DATA PROVIDED ::
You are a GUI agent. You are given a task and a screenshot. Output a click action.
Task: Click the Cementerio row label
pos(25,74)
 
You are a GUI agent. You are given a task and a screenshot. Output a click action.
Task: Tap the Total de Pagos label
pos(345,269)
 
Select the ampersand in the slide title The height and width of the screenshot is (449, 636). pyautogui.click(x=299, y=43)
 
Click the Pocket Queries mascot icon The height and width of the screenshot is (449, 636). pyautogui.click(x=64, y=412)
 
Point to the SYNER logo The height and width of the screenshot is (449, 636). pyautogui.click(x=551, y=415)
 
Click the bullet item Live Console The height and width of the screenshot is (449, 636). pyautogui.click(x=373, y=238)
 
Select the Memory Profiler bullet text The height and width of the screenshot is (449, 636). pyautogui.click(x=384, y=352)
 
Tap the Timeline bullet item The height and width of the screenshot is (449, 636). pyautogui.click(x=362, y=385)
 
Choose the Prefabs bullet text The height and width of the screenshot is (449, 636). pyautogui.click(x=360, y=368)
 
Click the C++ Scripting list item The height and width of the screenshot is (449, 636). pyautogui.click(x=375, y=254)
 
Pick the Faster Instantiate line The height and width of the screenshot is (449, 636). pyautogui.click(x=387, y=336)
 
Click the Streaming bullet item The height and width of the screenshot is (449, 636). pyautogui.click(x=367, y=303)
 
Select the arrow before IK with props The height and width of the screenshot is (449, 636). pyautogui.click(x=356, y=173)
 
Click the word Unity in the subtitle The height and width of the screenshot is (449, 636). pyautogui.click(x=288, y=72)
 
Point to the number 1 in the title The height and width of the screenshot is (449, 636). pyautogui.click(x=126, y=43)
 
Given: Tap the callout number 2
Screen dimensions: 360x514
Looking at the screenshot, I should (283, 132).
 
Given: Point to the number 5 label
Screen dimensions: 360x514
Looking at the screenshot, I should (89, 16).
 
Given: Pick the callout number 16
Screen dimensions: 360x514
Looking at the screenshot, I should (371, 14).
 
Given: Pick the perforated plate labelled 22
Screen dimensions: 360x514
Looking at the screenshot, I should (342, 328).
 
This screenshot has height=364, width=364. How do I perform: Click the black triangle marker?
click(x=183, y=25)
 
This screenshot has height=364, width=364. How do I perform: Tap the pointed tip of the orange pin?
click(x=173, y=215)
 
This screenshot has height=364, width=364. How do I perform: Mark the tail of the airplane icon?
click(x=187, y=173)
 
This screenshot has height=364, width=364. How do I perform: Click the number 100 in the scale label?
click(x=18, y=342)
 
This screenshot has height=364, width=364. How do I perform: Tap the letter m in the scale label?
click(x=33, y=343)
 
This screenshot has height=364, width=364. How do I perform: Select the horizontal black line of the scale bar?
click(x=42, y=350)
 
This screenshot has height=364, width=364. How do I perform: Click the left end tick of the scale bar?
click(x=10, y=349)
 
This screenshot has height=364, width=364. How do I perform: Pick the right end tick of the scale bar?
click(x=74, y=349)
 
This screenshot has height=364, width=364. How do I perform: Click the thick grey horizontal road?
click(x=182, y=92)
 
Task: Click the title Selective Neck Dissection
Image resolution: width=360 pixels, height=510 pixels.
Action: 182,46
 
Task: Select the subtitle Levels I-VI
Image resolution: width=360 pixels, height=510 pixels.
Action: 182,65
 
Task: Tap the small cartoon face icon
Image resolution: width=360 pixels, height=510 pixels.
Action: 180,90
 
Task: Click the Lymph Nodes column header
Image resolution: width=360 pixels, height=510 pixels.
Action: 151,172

WHAT THE TASK REQUIRES :: Reproduce all of the lines above, swapping each occurrence of "scale bar" for "distance bar" and leaving everything else unchanged.

REPLY ::
You are a GUI agent. You are given a task and a screenshot. Output a click action.
Task: Click the Cementerio row label
pos(25,74)
 
You are a GUI agent. You are given a task and a screenshot. Output a click action.
Task: Tap the Total de Pagos label
pos(345,269)
 
Select the ampersand in the slide title The height and width of the screenshot is (449, 636). pyautogui.click(x=299, y=43)
 
Click the Pocket Queries mascot icon The height and width of the screenshot is (449, 636). pyautogui.click(x=64, y=412)
 
Point to the SYNER logo The height and width of the screenshot is (449, 636). pyautogui.click(x=551, y=415)
 
Click the bullet item Live Console The height and width of the screenshot is (449, 636). pyautogui.click(x=373, y=238)
 
Select the Memory Profiler bullet text The height and width of the screenshot is (449, 636). pyautogui.click(x=384, y=352)
 
Tap the Timeline bullet item The height and width of the screenshot is (449, 636). pyautogui.click(x=362, y=385)
 
Choose the Prefabs bullet text The height and width of the screenshot is (449, 636). pyautogui.click(x=360, y=368)
 
Click the C++ Scripting list item The height and width of the screenshot is (449, 636). pyautogui.click(x=375, y=254)
 
Pick the Faster Instantiate line The height and width of the screenshot is (449, 636). pyautogui.click(x=387, y=336)
 
Click the Streaming bullet item The height and width of the screenshot is (449, 636). pyautogui.click(x=367, y=303)
 
Select the arrow before IK with props The height and width of the screenshot is (449, 636). pyautogui.click(x=356, y=173)
 
Click the word Unity in the subtitle The height and width of the screenshot is (449, 636). pyautogui.click(x=288, y=72)
 
Point to the number 1 in the title The height and width of the screenshot is (449, 636). pyautogui.click(x=126, y=43)
 
Given: Tap the callout number 2
Screen dimensions: 360x514
Looking at the screenshot, I should (283, 132).
 
Given: Point to the number 5 label
Screen dimensions: 360x514
Looking at the screenshot, I should (89, 16).
 
Given: Pick the callout number 16
Screen dimensions: 360x514
Looking at the screenshot, I should (371, 14).
 
Given: Pick the perforated plate labelled 22
Screen dimensions: 360x514
Looking at the screenshot, I should (342, 328).
 
This screenshot has height=364, width=364. How do I perform: Click the black triangle marker?
click(x=183, y=25)
 
This screenshot has height=364, width=364. How do I perform: Tap the pointed tip of the orange pin?
click(x=173, y=215)
 
This screenshot has height=364, width=364. How do I perform: Mark the tail of the airplane icon?
click(x=187, y=173)
 
This screenshot has height=364, width=364. How do I perform: Click the number 100 in the scale label?
click(x=18, y=342)
 
This screenshot has height=364, width=364. How do I perform: Tap the letter m in the scale label?
click(x=33, y=343)
 
This screenshot has height=364, width=364. How do I perform: Select the horizontal black line of the distance bar?
click(x=42, y=350)
 
This screenshot has height=364, width=364. How do I perform: Click the left end tick of the distance bar?
click(x=10, y=349)
 
This screenshot has height=364, width=364. How do I perform: Pick the right end tick of the distance bar?
click(x=74, y=349)
 
This screenshot has height=364, width=364. How do I perform: Click the thick grey horizontal road?
click(x=182, y=92)
 
Task: Click the title Selective Neck Dissection
Image resolution: width=360 pixels, height=510 pixels.
Action: 182,46
 
Task: Select the subtitle Levels I-VI
Image resolution: width=360 pixels, height=510 pixels.
Action: 182,65
 
Task: Tap the small cartoon face icon
Image resolution: width=360 pixels, height=510 pixels.
Action: 180,90
 
Task: Click the Lymph Nodes column header
Image resolution: width=360 pixels, height=510 pixels.
Action: 151,172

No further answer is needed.